Our analysis presents an encouraging picture of the ASHA program 6–7 years into its implementation at scale. The ASHA program has increased in the utilization of antenatal care services, skilled birth attendance, and facility deliveries across caste, religion, and demographic groups. Most importantly, our analysis suggests that the ASHAs are more likely to reach groups that are typically left out of the formal health care system—poorer populations living in rural areas and women belonging to backward castes. The results of our study are promising given the sustained investments into the ASHA program by the national and state governments. However, the government needs to invest into supporting and increasing the reach of the ASHAs in marginalized regions with scheduled tribes. We emphasize the need to conduct ongoing monitoring and evaluation of the program to understand approaches to effectively scale the program and strengthen strategies to recruit, train, incentivize, and retain ASHAs.

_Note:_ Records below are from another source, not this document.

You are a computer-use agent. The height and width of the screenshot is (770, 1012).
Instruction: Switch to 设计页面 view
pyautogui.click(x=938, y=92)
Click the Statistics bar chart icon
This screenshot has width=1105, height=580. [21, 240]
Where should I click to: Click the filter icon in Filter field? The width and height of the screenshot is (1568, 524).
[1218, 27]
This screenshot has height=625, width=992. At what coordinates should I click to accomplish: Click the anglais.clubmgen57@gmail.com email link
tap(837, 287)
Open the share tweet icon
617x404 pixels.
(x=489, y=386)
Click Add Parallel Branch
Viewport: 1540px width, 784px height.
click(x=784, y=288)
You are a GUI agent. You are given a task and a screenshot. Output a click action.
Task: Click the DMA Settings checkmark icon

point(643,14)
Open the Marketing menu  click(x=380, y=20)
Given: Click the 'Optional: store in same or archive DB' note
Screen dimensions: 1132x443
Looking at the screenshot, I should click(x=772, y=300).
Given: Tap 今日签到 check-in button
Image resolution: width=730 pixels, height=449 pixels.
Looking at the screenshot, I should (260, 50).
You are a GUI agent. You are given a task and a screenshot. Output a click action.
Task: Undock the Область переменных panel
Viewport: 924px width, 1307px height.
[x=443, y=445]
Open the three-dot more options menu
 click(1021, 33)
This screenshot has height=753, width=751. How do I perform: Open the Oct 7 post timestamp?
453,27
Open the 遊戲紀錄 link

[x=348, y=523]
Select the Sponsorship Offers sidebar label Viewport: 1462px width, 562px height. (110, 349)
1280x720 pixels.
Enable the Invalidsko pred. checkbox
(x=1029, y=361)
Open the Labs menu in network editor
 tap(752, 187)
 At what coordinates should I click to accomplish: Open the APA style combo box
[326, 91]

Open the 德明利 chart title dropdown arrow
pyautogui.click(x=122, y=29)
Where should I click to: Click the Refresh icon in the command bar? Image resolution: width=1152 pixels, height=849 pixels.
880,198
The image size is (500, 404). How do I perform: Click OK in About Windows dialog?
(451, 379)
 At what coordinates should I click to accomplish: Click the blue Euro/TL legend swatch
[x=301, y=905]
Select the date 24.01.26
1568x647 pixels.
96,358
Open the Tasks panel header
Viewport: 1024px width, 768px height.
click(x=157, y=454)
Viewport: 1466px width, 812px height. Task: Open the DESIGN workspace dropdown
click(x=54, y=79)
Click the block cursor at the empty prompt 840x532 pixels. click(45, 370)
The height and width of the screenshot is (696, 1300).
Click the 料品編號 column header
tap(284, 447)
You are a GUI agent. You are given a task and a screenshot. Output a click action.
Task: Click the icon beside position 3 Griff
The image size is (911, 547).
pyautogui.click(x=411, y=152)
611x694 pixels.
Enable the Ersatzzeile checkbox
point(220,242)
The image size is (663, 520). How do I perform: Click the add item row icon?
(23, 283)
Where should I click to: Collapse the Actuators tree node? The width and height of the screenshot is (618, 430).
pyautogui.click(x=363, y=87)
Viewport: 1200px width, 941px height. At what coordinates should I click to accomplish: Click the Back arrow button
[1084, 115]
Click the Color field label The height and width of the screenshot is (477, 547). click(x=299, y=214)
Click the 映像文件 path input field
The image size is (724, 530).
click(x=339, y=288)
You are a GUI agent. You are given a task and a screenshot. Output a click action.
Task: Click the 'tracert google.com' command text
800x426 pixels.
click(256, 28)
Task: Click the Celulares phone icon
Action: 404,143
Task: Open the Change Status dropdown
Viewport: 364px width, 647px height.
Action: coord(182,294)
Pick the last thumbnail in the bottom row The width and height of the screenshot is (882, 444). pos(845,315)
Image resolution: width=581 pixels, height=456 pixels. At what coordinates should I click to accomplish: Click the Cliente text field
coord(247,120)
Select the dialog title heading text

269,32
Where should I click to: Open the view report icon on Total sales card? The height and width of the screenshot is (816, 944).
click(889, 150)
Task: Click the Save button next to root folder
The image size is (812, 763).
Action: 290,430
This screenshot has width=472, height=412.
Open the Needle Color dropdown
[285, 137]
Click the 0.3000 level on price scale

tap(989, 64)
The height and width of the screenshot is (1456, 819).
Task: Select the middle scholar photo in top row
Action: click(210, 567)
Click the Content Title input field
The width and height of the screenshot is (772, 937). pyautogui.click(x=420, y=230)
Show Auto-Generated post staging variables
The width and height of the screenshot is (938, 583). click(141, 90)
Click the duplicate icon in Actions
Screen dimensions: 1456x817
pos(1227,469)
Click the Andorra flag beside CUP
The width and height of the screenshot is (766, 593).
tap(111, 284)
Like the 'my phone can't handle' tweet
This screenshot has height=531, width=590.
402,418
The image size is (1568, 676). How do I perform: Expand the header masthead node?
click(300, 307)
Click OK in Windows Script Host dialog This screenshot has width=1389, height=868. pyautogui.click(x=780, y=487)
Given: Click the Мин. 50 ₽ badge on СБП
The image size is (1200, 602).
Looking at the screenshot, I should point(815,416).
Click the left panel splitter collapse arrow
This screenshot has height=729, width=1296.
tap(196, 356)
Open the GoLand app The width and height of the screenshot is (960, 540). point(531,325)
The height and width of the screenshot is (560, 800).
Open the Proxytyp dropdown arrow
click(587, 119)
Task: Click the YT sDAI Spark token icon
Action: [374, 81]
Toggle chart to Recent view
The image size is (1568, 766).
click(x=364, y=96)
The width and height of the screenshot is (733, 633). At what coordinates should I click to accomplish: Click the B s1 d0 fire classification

In 2013, an expert consultation on the theme of CHWs in health care, organized by the United Nations Health Agencies (H4+) (UNAIDS, UNFPA, UNICEF, UN Women, the WHO, and the World Bank), highlighted the importance of CHW programs in strengthening national health systems and the critical need for identifying evidence-based interventions that CHWs can undertake in the reproductive health space. Identifying what interventions can be effectively delivered by CHWs would further strengthen the WHO and partner recommendations on task-sharing/task-shifting. This study addresses this gap by assessing the potential role of CHWs in effectively delivering maternity interventions and identifying the kind of interventions that are most likely to be affected through the engagement of CHWs. Historically, CHW programs at scale have not demonstrated the same impact as they have in controlled trials. Given the demonstrable impact of the ASHA program on the utilization of maternity services in our research, other countries and donor agencies can draw from the unique implementation features of the ASHA program in India.